● **Stored data entries**:
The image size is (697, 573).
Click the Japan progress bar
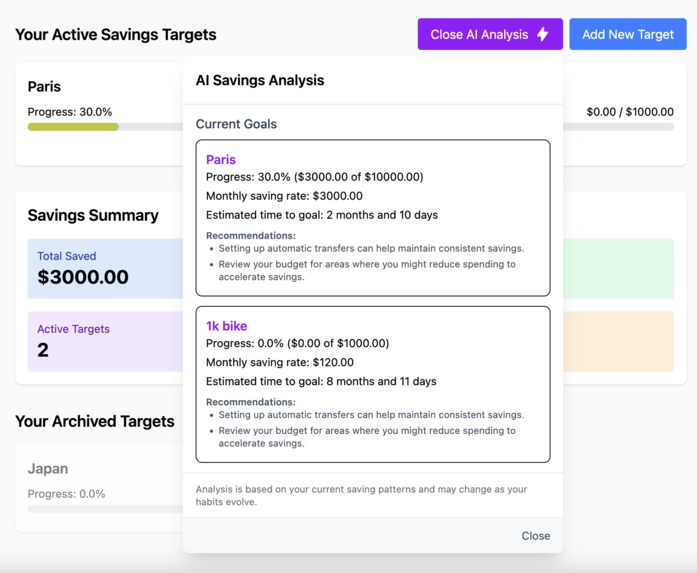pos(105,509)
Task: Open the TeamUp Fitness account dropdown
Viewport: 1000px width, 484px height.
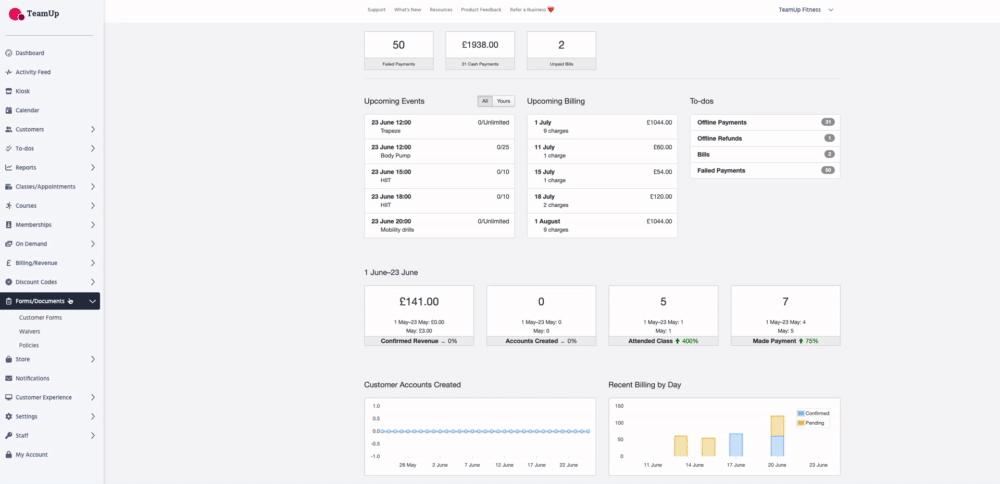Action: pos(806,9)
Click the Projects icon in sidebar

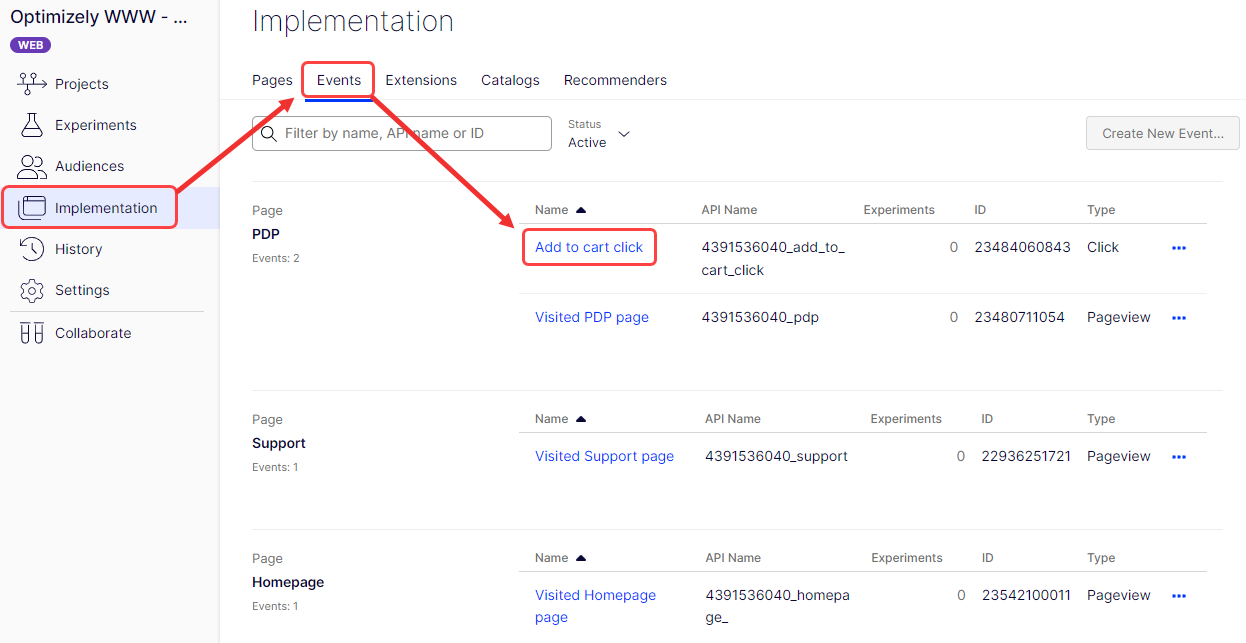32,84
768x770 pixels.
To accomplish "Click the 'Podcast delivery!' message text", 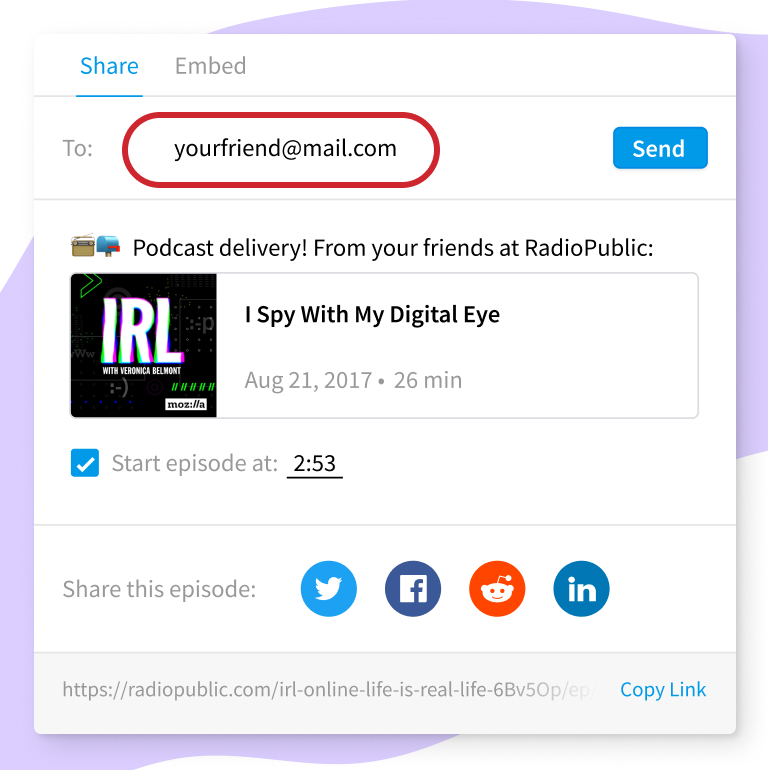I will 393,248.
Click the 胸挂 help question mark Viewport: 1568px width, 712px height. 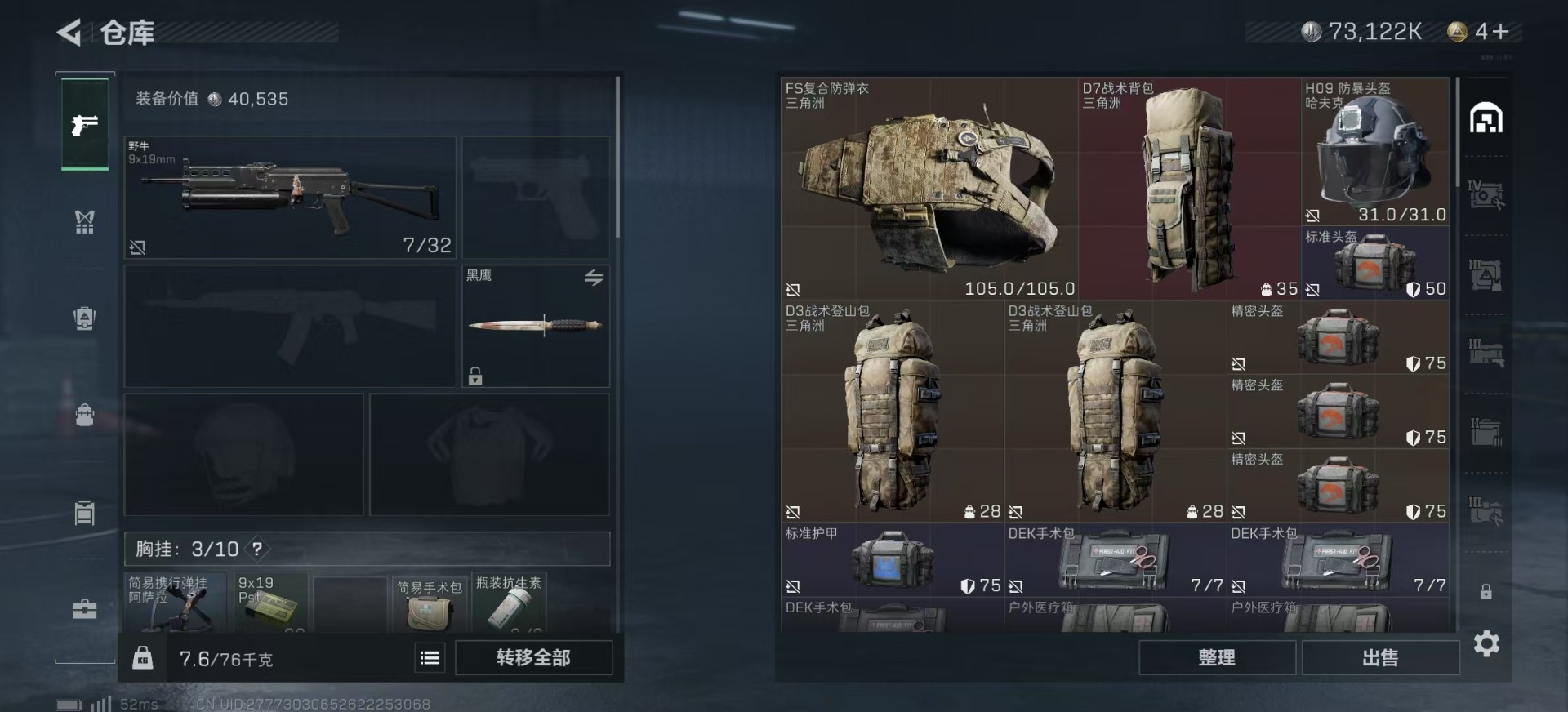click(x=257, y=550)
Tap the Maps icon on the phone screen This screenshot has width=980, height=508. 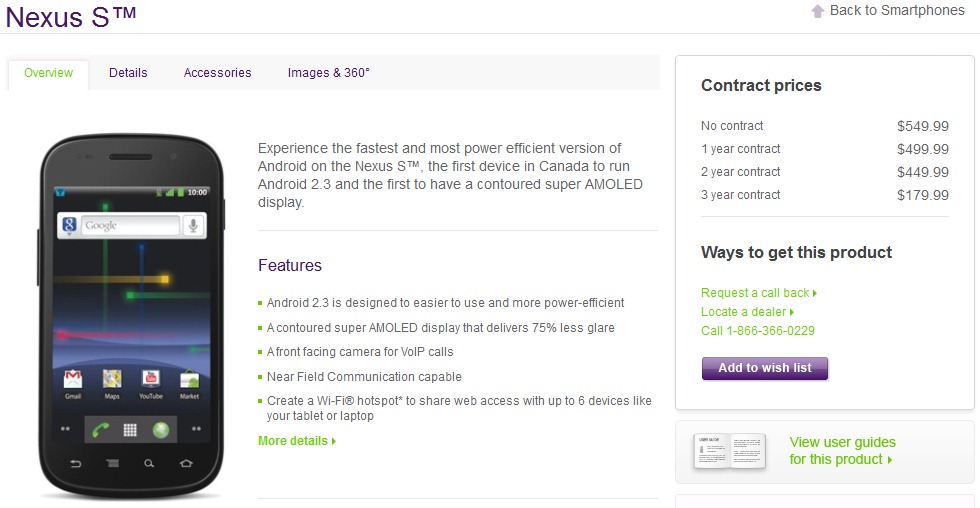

● **Goal of the exercise**: Exactly the lines from the top of the entries through the line with "768x770 pixels.", inclusive, must be given again, with every picture omitted.

● **Response for this exercise**:
The image size is (697, 573).
Click the Japan progress bar
pos(105,509)
Task: Open the TeamUp Fitness account dropdown
Viewport: 1000px width, 484px height.
Action: pos(806,9)
Click the Projects icon in sidebar

32,84
768x770 pixels.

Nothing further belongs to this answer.